◆ **PROBLEM DESCRIPTION**:
Pick out every row below that contains the word "Toggle", matching case exactly, and copy each of those rows in full.

>> Begin

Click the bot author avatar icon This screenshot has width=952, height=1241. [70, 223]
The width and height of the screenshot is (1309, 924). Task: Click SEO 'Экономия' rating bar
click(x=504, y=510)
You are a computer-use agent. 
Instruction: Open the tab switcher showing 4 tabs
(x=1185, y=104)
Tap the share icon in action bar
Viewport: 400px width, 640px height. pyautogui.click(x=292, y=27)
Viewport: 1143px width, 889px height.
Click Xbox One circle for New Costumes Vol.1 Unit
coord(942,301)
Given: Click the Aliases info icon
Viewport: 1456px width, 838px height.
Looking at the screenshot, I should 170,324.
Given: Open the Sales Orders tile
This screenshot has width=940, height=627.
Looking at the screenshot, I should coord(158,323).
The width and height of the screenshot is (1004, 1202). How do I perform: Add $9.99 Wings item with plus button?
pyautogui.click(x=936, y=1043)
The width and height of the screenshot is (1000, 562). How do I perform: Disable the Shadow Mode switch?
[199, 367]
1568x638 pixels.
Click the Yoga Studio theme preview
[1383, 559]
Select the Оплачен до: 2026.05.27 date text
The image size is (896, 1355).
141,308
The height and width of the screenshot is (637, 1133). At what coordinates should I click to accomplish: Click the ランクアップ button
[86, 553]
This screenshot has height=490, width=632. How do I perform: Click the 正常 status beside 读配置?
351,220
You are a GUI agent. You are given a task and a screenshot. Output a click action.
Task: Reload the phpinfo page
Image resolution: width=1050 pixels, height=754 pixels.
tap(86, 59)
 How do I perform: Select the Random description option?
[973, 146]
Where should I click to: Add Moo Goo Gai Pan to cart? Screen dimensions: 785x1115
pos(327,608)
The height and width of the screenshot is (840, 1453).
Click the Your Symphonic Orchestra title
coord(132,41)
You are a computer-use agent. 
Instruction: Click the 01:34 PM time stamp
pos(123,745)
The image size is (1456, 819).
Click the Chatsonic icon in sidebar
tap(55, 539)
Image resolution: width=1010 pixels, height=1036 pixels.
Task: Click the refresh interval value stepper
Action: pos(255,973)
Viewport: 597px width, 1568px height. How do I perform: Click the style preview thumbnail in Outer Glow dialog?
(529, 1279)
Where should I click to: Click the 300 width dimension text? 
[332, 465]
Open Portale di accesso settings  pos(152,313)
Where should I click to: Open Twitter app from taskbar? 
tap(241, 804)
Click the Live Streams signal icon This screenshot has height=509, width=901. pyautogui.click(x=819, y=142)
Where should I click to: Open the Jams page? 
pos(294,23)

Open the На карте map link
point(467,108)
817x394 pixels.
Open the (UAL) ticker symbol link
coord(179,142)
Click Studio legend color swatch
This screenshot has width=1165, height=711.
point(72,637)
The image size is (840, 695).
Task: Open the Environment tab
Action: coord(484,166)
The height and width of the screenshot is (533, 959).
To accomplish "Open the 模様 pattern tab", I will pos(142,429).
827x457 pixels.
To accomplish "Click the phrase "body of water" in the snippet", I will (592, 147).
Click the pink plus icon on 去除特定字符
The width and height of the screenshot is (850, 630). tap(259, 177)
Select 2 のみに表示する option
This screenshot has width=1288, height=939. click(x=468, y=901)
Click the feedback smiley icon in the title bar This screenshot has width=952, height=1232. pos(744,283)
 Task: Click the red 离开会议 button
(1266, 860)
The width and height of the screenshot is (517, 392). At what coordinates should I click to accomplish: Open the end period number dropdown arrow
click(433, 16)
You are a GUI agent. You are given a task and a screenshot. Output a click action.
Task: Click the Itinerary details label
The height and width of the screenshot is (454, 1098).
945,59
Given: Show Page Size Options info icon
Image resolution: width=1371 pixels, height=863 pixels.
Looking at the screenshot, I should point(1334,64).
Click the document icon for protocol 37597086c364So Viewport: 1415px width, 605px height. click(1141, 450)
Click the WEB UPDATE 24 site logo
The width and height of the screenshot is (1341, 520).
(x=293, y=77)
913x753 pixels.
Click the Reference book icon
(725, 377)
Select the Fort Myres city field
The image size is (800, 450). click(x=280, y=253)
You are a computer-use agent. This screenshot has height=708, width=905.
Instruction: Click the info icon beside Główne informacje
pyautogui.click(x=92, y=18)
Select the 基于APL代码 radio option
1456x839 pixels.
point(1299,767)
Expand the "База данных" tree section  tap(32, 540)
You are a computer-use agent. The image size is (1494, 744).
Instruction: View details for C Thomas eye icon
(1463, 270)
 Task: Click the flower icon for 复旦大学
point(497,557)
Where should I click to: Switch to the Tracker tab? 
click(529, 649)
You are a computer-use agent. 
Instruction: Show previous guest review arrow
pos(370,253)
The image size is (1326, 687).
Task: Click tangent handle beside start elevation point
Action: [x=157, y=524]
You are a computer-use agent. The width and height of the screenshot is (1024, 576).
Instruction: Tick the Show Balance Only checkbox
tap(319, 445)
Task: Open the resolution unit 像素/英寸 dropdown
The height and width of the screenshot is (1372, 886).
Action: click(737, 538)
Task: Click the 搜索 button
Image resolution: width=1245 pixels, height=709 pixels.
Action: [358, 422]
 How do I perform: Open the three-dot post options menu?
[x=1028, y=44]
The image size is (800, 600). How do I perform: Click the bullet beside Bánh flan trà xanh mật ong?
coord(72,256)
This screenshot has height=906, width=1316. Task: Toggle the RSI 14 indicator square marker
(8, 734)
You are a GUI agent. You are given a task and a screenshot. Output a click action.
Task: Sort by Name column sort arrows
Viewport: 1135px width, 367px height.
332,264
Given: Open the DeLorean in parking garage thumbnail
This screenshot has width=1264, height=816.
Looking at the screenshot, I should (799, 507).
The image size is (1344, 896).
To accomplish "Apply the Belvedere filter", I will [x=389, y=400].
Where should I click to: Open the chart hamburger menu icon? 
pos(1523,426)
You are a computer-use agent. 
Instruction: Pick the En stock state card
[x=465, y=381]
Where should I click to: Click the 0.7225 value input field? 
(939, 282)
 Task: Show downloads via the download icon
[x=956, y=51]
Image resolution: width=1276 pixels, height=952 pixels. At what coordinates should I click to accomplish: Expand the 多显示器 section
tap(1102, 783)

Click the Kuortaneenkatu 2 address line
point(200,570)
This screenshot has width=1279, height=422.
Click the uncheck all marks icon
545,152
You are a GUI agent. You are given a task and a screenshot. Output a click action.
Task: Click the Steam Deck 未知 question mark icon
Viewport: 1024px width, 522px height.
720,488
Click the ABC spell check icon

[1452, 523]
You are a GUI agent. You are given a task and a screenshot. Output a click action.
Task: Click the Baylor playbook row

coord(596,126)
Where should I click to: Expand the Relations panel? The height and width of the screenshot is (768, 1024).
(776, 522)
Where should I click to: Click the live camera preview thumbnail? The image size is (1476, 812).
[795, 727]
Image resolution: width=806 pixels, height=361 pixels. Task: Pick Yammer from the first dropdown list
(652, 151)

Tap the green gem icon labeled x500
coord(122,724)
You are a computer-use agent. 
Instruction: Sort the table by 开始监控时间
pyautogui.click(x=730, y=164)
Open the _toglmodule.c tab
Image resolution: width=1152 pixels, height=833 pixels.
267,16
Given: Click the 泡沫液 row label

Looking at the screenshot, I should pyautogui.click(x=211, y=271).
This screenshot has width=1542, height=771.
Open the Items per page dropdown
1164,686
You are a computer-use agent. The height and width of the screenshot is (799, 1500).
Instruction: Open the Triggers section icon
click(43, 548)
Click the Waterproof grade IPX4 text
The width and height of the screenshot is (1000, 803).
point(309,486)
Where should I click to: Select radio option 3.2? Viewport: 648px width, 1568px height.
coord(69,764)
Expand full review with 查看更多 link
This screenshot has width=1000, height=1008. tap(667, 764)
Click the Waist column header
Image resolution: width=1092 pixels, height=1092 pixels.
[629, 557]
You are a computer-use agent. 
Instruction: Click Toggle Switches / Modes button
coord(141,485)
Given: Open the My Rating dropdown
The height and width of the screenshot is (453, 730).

>> End

◆ **COMPLETED TASK**:
This screenshot has height=906, width=1316. Task: Toggle the RSI 14 indicator square marker
Instruction: Click Toggle Switches / Modes button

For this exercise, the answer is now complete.